Não é a primeira vez que esse sentimento me invade. Eu penso muito sobre isso. Sobre ter perspectiva na hora de encarar dificuldades, principalmente as pequenas dificuldades. Outro dia cheguei do trabalho super cansada, e depois de dar janta, banho e etc etc com as crianças, me arrastei para o computador para fazer alguns ajustes no blog para que o cara que está mexendo no layout pudesse continuar trabalhando. Me sentindo a mais sobrecarregada das mulheres, abri a plataforma do blog e de repente fiz uma besteira lá e apaguei o blog inteiro. Deletei todos os posts. Foram 30 minutos de pânico até que eu conseguisse acessar um developer para me ajudar a fazer o back-up. Nos momentos em que eu esperava para saber se o back-up ia mesmo conseguir recuperar tudo, eu me sentia uma ridícula por ter reclamando para mim mesma de ter que sentar ali uma horinha mais e resolver os probleminhas desse blog, que eu amo. 

Quando eu finalmente consegui colocar o blog on line de novo, e conferi que estava tudo lá, eu pensei em como eu era grata de ter esse blog, e pensei em todas as pessoas e chances que esse trabalho extra na minha vida (sim, gente - dá trabalho!) me apresentou nos últimos 4 anos, e me senti outra vez meio ridícula por ter tido preguiça. 

Não estou fazendo uma apologia àquela ideia baixo astral de que “tudo pode piorar”, mas eu acho que principalmente no que diz respeito à saúde, a gente devia viver mais atento com a sorte que a gente tem. 

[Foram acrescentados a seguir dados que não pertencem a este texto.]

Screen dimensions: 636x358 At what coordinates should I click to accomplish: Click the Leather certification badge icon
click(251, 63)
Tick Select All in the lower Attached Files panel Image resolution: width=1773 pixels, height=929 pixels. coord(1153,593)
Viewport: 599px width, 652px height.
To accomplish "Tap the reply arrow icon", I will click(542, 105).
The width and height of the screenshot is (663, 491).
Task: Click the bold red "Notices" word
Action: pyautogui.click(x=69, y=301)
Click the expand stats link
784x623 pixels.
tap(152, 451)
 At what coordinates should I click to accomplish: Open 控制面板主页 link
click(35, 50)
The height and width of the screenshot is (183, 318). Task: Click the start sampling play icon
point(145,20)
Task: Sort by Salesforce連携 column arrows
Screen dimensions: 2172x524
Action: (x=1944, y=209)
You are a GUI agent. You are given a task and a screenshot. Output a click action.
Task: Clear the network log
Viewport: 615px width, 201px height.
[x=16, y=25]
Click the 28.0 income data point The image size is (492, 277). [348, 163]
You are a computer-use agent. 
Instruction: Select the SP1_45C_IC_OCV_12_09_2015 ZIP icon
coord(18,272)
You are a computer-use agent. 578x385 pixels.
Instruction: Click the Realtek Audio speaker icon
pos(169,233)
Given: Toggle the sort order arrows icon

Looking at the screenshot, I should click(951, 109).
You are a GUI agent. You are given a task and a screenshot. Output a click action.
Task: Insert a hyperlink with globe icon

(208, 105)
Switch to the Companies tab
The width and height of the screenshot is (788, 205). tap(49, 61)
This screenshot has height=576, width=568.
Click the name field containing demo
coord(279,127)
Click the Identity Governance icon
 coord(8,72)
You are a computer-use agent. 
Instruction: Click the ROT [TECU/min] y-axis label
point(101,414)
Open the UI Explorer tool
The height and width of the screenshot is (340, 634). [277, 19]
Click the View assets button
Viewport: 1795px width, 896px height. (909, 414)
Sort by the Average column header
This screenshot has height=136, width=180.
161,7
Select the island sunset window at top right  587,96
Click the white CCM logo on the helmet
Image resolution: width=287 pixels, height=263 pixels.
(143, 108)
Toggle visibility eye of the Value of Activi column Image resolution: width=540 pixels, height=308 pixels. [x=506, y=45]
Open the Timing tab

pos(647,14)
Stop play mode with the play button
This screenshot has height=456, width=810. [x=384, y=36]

Outro dia li a frase mais linda da médica Ana Claudia Quintana Arantes, especializada em cuidados paliativos. A frase era mais ou menos assim: “A gente só percebe a liberdade que a saúde nos dá, quando a gente não tem mais saúde”. Essa frase me marcou muito e tenho tentando lembrar dela quando alguma coisa não está saindo do jeito que eu gostaria. Eu tenho saúde, meus filhos têm saúde, até meus pais têm saúde. Eu me sinto cansada muitas vezes mas com saúde física e força mental, a gente pode qualquer coisa nesta vida. Por que a gente sempre esquece disso? Por que é tão difícil reconhecer tudo que a vida, do jeitinho que ela é agora, já está oferecendo para nós?

Gratidão não é um hashtag da moda. Gratidão, de verdade, como a que eu senti hoje enquanto arrumava minha casa e escutava meus filhos saudáveis brincarem, essa gratidão é poder. 

Vamos tentar mantê-la no coração. 

Camila Furtado mora na Alemanha e é mãe da Maria e do Gael. Fabiana Santos mora nos Estados Unidos e é mãe da Felipe e da Alice. Hoje 16 dias depois deste texto, a Alice está em  casa e se recuperando super bem. Obrigada, vida.